Benchmarks vs. production: why they tell you different things

MMLU scores don't tell you what happens when your prompt is ambiguous at 11pm and the model confidently gives you the wrong answer.

What benchmarks measure

Benchmarks measure model performance on a fixed set of tasks with correct answers. MMLU: multiple choice questions across knowledge domains. HumanEval: code completion against test suites. HellaSwag: sentence completion plausibility. The scores are useful for comparing models on the specific capability the benchmark is designed to measure.

The benchmark captures a capability. It does not capture reliability in your deployment context. Those are different things.

What production reveals

Distribution shift. The model's training data distribution and your deployment data distribution don't match. The degree of mismatch determines how much the benchmark performance degrades in production. For general knowledge tasks on standard domains, the mismatch is small. For domain-specific tasks, specialized vocabulary, or unusual prompt structures, the mismatch can be large.

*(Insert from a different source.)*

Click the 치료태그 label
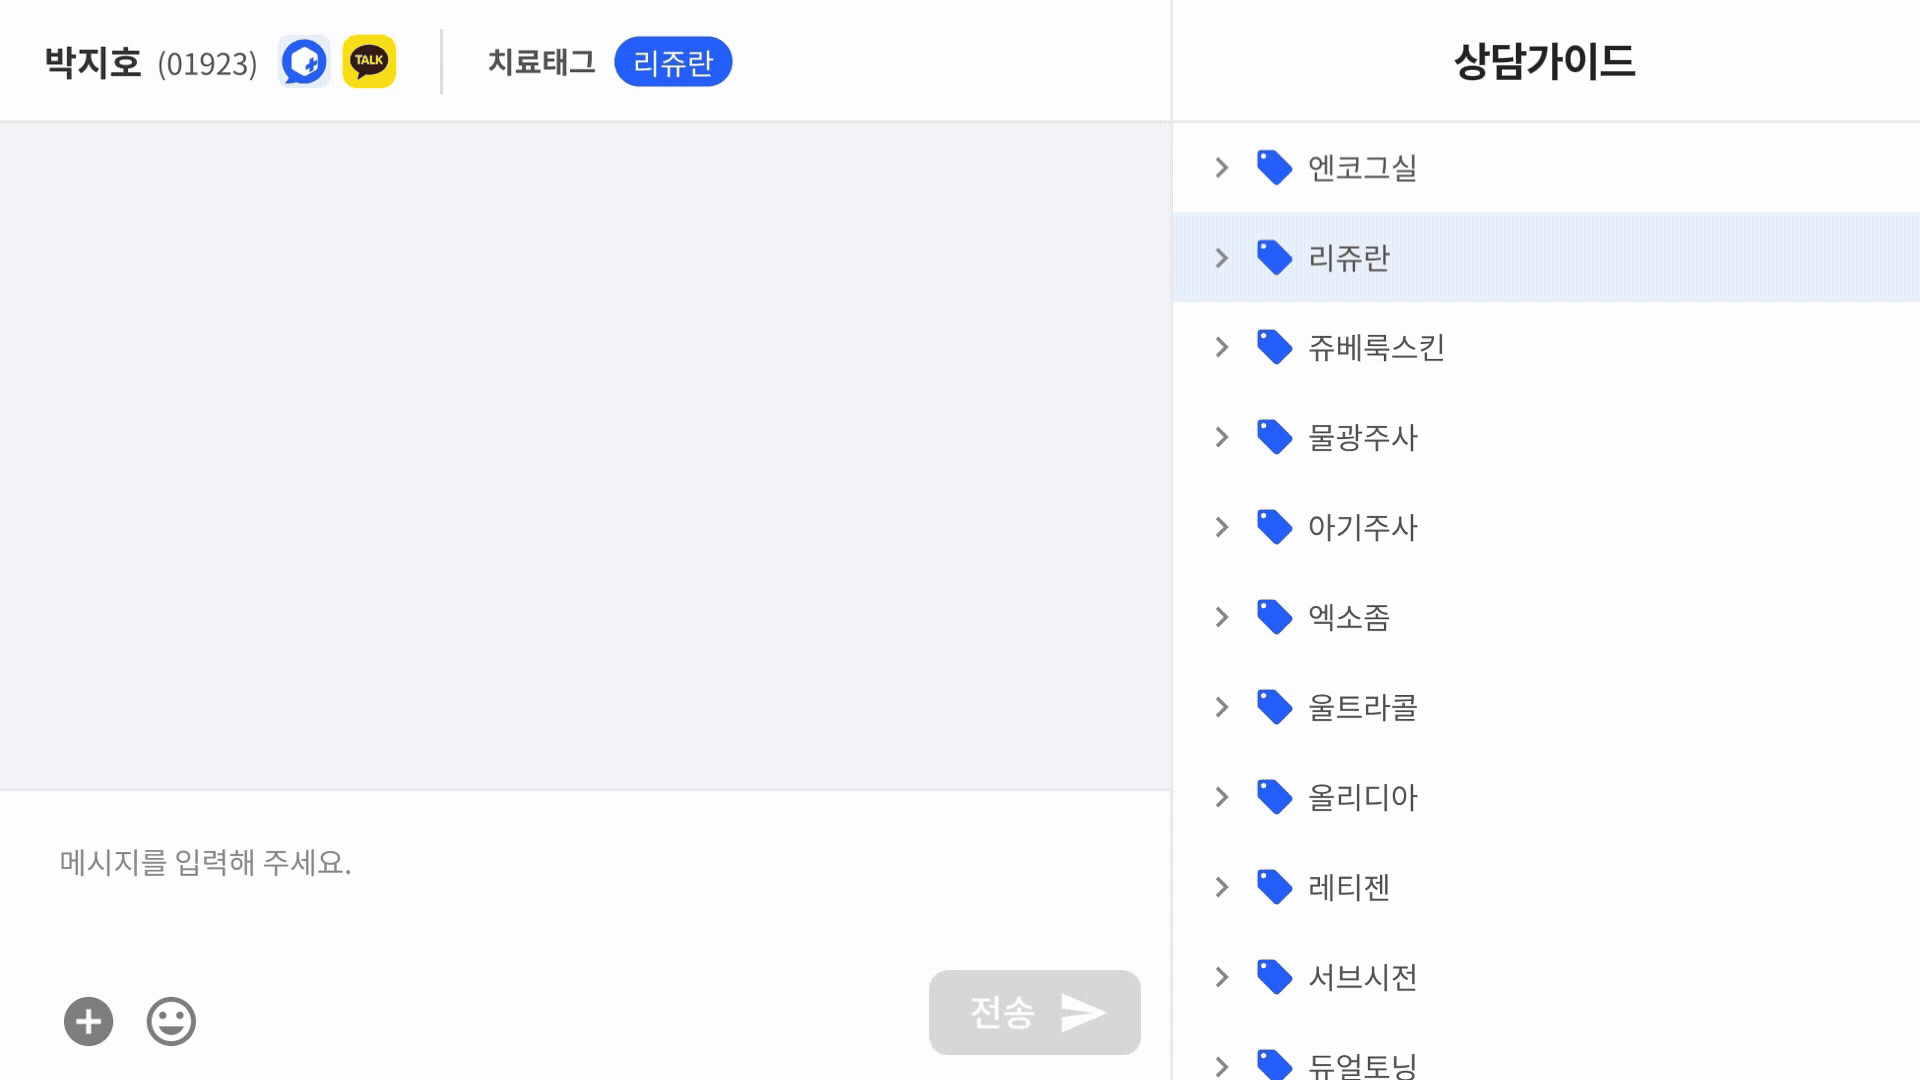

Prompt sensitivity. On benchmarks, the prompts are carefully designed and held constant across models. In production, prompts come from users, from upstream systems, from code that was written six months ago. Small variations in wording produce large variations in output. The benchmark doesn't show you this.

Failure mode distribution. The benchmark tells you the error rate. It doesn't tell you what the errors look like. A model with 90% accuracy that is wrong in random, low-stakes ways is different from a model with 90% accuracy that is wrong in systematic, high-stakes ways. For many production applications, the failure mode matters more than the aggregate rate.

Latency and cost at scale. Benchmarks say nothing about these. The model that performs best on MMLU may be the model that's too expensive to run at your query volume or too slow for your latency requirements. The production choice involves a performance-cost-latency tradeoff that benchmarks don't capture.

What we do instead of trusting benchmarks

Build an evaluation set from our own data. Every time we evaluate a new model or a new version, we run it against 200-300 examples from our actual production workload with known correct outputs. The score on our evaluation set correlates with production performance. The benchmark score doesn't.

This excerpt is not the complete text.